Question

In what rate per annum will a sum of Rs.6750 amount to Rs.8192 in 3years, compounded annually.

Answer 1

Hint: Compound Interest: Compound interest is interest on interest. Addition of the interest in the principal amount. Or reinvesting the interest.
As we know that
$ \Rightarrow C.I. = P{\left( {1 + \dfrac{r}{{100}}} \right)^T} - P$
Here
CI=compound interest
P=principal
r=rate of interest
T=time

Complete step-by-step answer:
Given,
Principal, P=Rs.6750
Amount, A=Rs.8192
Time, T=3yearrs
Rate, R=?
Formula of compound interest,
$ \Rightarrow A = P{\left( {1 + \dfrac{r}{{100}}} \right)^T}$
Put the values in the formula,
$ \Rightarrow 8192 = 6750{\left( {1 + \dfrac{r}{{100}}} \right)^3}$
\[ \Rightarrow \dfrac{{8192}}{{6750}} = {\left( {1 + \dfrac{r}{{100}}} \right)^3}\]
\[ \Rightarrow \dfrac{{4096}}{{3375}} = {\left( {1 + \dfrac{r}{{100}}} \right)^3}\]
\[ \Rightarrow {\left( {\dfrac{{16}}{{15}}} \right)^3} = {\left( {1 + \dfrac{r}{{100}}} \right)^3}\]
The Powers of both sides are the same so the powers are canceled out.
\[ \Rightarrow \left( {\dfrac{{16}}{{15}}} \right) = \left( {1 + \dfrac{r}{{100}}} \right)\]
\[ \Rightarrow \dfrac{r}{{100}} = \dfrac{{16}}{{15}} - 1\]
\[ \Rightarrow \dfrac{r}{{100}} = \dfrac{{16 - 15}}{{15}}\]
\[ \Rightarrow \dfrac{r}{{100}} = \dfrac{1}{{15}}\]
\[ \Rightarrow r = \dfrac{1}{{15}} \times 100\]
\[ \Rightarrow r = \dfrac{{20}}{3}\]
\[ \Rightarrow r = 6\dfrac{2}{3}\% \]
So, the correct answer is “$6\dfrac{2}{3}\%$”.

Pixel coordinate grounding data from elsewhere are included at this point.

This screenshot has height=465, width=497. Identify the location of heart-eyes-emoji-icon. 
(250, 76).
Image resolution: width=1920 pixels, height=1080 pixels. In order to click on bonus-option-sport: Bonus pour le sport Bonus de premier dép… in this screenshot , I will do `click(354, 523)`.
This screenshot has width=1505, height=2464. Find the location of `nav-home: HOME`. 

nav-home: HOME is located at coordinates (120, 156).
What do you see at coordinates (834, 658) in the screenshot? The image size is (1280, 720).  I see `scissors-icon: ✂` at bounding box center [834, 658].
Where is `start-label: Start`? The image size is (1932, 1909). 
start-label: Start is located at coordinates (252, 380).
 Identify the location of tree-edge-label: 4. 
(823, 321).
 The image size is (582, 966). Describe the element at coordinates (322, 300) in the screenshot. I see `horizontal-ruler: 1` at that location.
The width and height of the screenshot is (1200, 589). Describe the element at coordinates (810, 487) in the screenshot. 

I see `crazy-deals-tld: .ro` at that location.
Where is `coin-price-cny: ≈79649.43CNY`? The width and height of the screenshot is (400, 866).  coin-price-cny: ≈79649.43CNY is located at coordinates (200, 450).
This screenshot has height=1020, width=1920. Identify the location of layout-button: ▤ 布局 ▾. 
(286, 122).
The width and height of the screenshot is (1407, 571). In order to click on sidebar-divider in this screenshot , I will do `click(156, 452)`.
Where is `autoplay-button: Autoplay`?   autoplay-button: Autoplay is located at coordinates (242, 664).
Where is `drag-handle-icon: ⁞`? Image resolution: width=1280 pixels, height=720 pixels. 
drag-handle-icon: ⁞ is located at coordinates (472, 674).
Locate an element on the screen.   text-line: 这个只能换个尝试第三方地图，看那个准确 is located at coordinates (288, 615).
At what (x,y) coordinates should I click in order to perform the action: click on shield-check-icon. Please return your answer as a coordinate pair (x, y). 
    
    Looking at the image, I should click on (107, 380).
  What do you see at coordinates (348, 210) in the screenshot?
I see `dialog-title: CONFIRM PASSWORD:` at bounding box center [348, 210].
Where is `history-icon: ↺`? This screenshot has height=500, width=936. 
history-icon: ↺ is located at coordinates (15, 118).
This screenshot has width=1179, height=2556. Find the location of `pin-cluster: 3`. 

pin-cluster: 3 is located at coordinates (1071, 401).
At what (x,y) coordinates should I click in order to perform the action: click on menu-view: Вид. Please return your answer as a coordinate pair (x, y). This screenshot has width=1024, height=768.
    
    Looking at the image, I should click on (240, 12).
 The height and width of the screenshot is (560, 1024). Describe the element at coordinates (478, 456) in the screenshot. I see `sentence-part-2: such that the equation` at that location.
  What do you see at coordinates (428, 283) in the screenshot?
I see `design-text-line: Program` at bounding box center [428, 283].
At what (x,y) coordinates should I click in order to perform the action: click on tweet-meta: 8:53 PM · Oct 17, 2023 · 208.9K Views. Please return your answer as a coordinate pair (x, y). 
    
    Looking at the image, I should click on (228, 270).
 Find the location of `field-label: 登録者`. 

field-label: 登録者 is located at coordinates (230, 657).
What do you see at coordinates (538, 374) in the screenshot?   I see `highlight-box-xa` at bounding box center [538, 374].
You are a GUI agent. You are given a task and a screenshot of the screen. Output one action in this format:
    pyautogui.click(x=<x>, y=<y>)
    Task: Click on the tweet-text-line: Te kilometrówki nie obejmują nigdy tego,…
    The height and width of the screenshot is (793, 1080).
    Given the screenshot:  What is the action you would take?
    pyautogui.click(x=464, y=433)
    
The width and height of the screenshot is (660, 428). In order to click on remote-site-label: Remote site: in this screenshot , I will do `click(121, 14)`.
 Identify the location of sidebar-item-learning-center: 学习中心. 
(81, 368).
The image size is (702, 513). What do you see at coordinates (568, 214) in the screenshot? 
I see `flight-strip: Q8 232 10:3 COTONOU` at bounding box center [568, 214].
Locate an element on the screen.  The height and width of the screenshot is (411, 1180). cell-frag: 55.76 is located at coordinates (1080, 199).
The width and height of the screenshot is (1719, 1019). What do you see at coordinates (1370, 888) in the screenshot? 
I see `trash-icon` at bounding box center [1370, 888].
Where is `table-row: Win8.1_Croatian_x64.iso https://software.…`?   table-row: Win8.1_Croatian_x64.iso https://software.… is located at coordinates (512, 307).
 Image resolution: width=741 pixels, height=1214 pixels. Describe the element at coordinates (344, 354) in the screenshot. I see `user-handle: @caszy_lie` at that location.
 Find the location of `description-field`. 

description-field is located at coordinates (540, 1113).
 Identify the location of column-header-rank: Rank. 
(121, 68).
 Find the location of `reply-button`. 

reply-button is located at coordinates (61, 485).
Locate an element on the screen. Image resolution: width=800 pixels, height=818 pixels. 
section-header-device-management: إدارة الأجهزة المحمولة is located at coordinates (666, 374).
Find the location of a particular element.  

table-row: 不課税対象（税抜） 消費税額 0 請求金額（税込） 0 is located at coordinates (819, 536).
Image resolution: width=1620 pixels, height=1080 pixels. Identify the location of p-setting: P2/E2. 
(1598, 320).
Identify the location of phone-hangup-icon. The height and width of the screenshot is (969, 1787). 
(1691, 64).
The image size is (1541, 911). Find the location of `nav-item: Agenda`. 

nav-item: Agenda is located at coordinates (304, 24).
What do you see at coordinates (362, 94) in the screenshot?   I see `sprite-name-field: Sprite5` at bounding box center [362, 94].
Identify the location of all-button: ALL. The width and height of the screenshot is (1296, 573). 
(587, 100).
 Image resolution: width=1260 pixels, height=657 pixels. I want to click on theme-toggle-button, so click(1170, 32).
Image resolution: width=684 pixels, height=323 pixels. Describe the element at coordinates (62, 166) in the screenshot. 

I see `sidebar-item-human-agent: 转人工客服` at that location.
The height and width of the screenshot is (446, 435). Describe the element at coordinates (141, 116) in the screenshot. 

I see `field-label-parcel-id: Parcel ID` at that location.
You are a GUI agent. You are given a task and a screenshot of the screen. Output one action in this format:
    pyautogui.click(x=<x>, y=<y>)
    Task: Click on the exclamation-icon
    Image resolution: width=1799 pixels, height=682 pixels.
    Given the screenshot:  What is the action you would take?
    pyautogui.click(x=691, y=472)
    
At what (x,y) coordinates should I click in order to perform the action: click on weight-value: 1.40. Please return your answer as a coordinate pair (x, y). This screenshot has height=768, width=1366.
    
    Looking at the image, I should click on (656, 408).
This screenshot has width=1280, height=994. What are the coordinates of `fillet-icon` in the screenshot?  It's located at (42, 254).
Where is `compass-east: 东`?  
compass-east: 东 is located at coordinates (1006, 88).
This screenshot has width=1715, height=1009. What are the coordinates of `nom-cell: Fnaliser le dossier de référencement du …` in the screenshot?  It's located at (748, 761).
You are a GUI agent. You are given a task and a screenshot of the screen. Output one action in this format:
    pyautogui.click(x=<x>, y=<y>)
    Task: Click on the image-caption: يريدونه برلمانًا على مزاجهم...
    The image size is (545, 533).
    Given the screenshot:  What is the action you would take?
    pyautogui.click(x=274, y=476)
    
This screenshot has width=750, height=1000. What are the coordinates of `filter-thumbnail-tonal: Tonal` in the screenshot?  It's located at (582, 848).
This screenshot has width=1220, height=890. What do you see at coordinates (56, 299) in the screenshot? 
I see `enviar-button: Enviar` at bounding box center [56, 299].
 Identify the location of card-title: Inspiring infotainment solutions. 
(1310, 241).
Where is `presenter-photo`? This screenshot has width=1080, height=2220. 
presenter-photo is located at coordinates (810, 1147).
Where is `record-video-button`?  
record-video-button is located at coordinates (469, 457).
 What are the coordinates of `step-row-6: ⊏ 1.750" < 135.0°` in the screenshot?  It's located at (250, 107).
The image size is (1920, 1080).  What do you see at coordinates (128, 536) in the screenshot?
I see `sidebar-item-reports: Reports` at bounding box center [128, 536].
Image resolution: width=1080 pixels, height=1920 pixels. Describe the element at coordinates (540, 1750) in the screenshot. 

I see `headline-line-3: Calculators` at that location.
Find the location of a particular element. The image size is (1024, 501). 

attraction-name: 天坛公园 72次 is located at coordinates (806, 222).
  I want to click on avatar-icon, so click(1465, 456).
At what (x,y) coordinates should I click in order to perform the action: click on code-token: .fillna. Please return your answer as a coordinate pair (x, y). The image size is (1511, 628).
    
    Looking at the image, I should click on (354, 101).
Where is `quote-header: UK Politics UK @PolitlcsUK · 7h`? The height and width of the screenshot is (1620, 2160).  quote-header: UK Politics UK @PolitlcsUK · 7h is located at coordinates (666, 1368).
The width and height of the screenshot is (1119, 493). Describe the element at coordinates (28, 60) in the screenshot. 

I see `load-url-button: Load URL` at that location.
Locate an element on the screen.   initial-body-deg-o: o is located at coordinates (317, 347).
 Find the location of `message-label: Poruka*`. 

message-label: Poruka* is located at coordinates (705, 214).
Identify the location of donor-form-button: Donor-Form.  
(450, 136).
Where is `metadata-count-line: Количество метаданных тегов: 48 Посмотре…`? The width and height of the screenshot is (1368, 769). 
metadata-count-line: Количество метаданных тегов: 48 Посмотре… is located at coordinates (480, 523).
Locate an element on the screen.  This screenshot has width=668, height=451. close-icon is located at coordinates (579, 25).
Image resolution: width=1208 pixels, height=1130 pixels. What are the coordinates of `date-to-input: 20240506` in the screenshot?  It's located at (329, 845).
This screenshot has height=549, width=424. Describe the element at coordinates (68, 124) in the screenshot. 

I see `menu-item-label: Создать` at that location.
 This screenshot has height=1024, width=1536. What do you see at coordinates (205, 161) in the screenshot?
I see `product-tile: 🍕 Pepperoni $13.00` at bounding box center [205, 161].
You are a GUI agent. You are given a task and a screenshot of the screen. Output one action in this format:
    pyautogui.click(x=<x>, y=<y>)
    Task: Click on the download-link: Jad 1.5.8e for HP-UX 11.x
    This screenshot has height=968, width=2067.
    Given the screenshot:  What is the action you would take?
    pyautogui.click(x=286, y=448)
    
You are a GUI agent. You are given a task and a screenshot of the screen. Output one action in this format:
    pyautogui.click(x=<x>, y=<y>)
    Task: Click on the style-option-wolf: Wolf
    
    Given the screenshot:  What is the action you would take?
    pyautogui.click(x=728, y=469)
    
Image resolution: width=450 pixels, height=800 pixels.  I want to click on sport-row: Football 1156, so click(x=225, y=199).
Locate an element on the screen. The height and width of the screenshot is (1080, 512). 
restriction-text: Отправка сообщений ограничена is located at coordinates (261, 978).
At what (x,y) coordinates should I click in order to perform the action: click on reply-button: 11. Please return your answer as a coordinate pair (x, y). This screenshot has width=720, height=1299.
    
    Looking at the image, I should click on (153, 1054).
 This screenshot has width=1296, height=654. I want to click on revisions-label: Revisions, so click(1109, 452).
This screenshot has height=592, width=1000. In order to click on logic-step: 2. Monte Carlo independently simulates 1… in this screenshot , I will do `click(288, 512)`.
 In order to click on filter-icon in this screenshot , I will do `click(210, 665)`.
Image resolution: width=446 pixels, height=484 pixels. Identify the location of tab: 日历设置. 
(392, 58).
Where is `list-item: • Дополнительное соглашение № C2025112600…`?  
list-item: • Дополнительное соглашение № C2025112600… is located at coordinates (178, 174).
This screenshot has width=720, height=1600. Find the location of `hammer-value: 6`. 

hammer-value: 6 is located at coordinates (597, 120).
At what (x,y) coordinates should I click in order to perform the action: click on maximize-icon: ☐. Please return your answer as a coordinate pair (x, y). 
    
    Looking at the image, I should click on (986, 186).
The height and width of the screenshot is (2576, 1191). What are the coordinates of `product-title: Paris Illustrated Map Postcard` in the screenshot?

Note: Compound interest earned or paid on both the principal and previously earned interest. For annually compound interest means “once in a year”, half yearly means “twice in the year”, quarterly means “four times in the year”. Compound interest is always more than simple interest for a given period of time.